EXERCISE PASSAGE.
====
Will the new ring vaccination stop the spread of Ebola?
The World Health Organization (WHO) and news reports are describing the deployment of a new experimental vaccine for Ebola in the Democratic Republic of the Congo (DRC). Originally 4,000 doses were sent to the country, and while the number is growing to 8,000 or more, there are still not enough to widely inoculate the city of Mbandaka with a population of over a million. Reports describe how the vaccine will be used in a "ring vaccination" technique. In ring vaccination, those who are most likely to be infected receive the vaccine. Currently this is being done by inoculating the known contacts of the sick and the contacts of the contacts, as well as healthcare workers. Prior experiments suggest that the vaccine can prevent the disease in those individuals.
If the effect of the vaccine is as hoped, those individuals who are infected among the known contacts will be spared from the horrendous disease—an incredible advance that will save lives and prevent suffering.
There are challenges. The vaccine has to be stored at -60°C and its experimental status means the side effects are poorly understood and informed consent is required of each individual.
There remains a key unanswered question: Will the vaccine stop the disease from spreading? In standard contact tracing, the known contacts are generally isolated from having further contacts and therefore don't infect other individuals. Thus, this approach to ring vaccination doesn't prevent new infections more than isolation already would have.
An exception to this rule are the healthcare workers who are at risk of being infected due to their contact with the sick. Stopping them from becoming infected might reduce the spread of the disease.
====
MATERIAL PROVIDED.
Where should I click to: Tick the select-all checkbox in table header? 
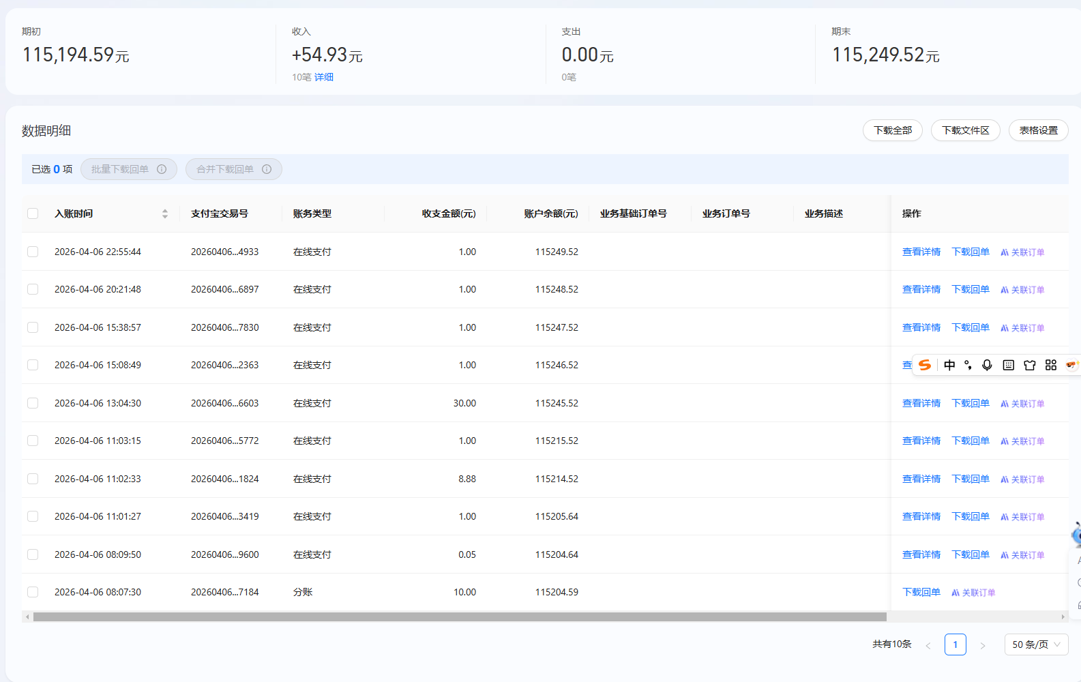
====
ASSIGNMENT A. According to the Ebola vaccine article, at what temperature must the vaccine be stored?
ASSIGNMENT B. Reproduce word for word the stretch of the Ebola vaccine article from "There remains a" through "of the disease.".

PROBLEM SOLUTION A. -60°C

PROBLEM SOLUTION B.
There remains a key unanswered question: Will the vaccine stop the disease from spreading? In standard contact tracing, the known contacts are generally isolated from having further contacts and therefore don't infect other individuals. Thus, this approach to ring vaccination doesn't prevent new infections more than isolation already would have.
An exception to this rule are the healthcare workers who are at risk of being infected due to their contact with the sick. Stopping them from becoming infected might reduce the spread of the disease.